I will fight against program aborts as hard as I possibly can. I don't mind boilerplate to be the price paid and will provide detailed error messages even in such obscure error branches.

Again, speaking only for myself. My philosophy is: the program is no good for me dead.




> the program is no good for me dead

That may be true, but the program may actually be bad for you if it does something unexpected due to an unforeseen state.


Agreed, that's why I don't catch panics either -- if we get to that point I'm viewing the program as corrupted. I'm simply saying that I do my utmost to never use potentially panicking Rust API and prefer to add boilerplate for `Err` branching.


So what do you do in the error branch if something like out-of-bounds index happens? Wrap and propagate the error to the caller?


Usually yes. But I lean much more to writing library-like code, I admit.

When I have to make a decision on an app-level, it becomes a different game though. I don't have a clear-and-cut answer for that.

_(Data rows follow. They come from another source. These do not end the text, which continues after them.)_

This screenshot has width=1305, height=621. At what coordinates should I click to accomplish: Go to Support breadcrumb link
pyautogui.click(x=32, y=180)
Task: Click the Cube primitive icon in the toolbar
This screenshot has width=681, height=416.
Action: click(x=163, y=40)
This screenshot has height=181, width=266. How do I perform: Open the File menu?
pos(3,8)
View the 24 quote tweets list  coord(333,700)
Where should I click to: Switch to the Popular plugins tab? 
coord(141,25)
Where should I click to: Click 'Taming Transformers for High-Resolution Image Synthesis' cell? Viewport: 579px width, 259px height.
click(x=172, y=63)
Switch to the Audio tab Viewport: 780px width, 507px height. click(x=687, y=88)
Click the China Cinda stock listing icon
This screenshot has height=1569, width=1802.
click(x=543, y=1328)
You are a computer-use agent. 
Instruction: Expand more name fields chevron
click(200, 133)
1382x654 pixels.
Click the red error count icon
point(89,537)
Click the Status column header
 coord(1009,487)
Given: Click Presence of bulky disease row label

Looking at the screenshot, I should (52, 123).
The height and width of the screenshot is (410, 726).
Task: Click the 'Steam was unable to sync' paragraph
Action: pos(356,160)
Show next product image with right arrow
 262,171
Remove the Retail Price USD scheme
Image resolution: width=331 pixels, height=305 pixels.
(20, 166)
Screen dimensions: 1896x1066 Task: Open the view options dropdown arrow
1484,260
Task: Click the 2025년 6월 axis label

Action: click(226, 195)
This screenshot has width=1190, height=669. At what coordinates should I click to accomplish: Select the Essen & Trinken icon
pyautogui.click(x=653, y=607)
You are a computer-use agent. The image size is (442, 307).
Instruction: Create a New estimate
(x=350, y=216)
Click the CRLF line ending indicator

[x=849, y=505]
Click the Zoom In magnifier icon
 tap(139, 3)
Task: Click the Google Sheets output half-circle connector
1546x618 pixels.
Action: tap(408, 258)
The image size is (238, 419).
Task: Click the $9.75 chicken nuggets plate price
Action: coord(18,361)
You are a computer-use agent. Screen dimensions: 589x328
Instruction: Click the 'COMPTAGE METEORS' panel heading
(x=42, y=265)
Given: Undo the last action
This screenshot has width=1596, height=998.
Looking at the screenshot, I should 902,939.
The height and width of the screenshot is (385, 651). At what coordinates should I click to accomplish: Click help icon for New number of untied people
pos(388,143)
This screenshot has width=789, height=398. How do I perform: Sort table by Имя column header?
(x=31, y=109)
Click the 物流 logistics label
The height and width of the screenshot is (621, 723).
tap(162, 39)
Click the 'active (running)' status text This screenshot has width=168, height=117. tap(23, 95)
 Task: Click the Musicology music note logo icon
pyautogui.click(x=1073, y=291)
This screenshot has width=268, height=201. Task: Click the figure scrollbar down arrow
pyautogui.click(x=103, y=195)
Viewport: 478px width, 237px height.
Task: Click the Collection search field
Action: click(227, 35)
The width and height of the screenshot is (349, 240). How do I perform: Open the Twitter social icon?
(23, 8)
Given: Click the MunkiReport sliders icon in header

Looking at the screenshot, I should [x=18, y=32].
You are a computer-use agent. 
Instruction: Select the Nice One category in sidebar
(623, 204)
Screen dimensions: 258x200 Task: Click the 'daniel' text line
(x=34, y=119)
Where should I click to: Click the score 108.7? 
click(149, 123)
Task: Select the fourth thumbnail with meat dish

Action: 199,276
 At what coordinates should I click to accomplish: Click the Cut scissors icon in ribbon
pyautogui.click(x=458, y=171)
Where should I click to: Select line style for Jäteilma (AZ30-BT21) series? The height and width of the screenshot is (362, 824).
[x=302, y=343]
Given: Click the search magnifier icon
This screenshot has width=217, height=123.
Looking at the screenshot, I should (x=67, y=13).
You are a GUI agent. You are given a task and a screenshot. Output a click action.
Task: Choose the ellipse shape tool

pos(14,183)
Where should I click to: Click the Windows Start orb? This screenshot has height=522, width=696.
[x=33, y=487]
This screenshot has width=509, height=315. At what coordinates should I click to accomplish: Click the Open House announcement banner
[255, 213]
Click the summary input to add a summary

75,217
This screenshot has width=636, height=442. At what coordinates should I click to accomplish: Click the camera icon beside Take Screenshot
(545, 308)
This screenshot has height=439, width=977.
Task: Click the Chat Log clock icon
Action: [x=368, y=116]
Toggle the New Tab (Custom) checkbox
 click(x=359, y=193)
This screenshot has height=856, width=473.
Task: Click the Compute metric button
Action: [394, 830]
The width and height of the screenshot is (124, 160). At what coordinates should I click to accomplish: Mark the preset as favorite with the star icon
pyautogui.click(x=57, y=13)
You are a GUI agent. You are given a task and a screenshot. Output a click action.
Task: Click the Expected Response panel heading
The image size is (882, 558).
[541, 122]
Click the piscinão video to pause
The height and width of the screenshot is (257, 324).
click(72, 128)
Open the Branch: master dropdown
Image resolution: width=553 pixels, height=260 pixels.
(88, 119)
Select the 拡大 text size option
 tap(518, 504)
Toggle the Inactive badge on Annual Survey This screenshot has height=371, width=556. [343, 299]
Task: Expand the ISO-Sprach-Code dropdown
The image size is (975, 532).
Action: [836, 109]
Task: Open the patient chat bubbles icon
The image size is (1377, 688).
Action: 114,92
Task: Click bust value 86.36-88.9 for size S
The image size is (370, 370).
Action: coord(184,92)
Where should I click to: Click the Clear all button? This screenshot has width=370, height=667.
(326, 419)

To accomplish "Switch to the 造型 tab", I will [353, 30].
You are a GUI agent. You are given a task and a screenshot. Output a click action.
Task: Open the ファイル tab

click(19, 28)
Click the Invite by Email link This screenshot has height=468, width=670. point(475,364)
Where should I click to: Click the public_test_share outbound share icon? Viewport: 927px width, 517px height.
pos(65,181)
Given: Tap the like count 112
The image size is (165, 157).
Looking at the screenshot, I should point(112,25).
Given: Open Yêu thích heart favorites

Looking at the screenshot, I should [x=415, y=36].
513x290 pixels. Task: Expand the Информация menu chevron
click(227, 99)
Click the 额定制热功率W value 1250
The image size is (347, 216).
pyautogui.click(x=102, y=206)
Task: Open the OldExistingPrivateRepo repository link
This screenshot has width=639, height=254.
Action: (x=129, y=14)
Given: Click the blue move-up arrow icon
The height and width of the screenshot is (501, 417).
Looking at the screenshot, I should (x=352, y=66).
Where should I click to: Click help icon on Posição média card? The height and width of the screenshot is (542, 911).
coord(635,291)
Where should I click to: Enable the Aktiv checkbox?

This implies that every function in your library that ever has to do anything that might error out - e.g. integer arithmetic or array indexing - has to be declared as returning the corresponding Result to propagate the error. Which means that you are now imposing this requirement (to check for internal logic bugs in library code) onto the user of your library.


Well, I don't write as huge a code as this though, nor does it have as many layers.

Usually I just use the `?` and `.map_err` (or `anyhow` / `thiserror`) to delegate and move on with life.

I have a few places where I do pattern-matches to avoid exactly what you described: imposing the extra internal complexity to users. Which is indeed a bad thing and I am trying to fight it. Not always succeeding.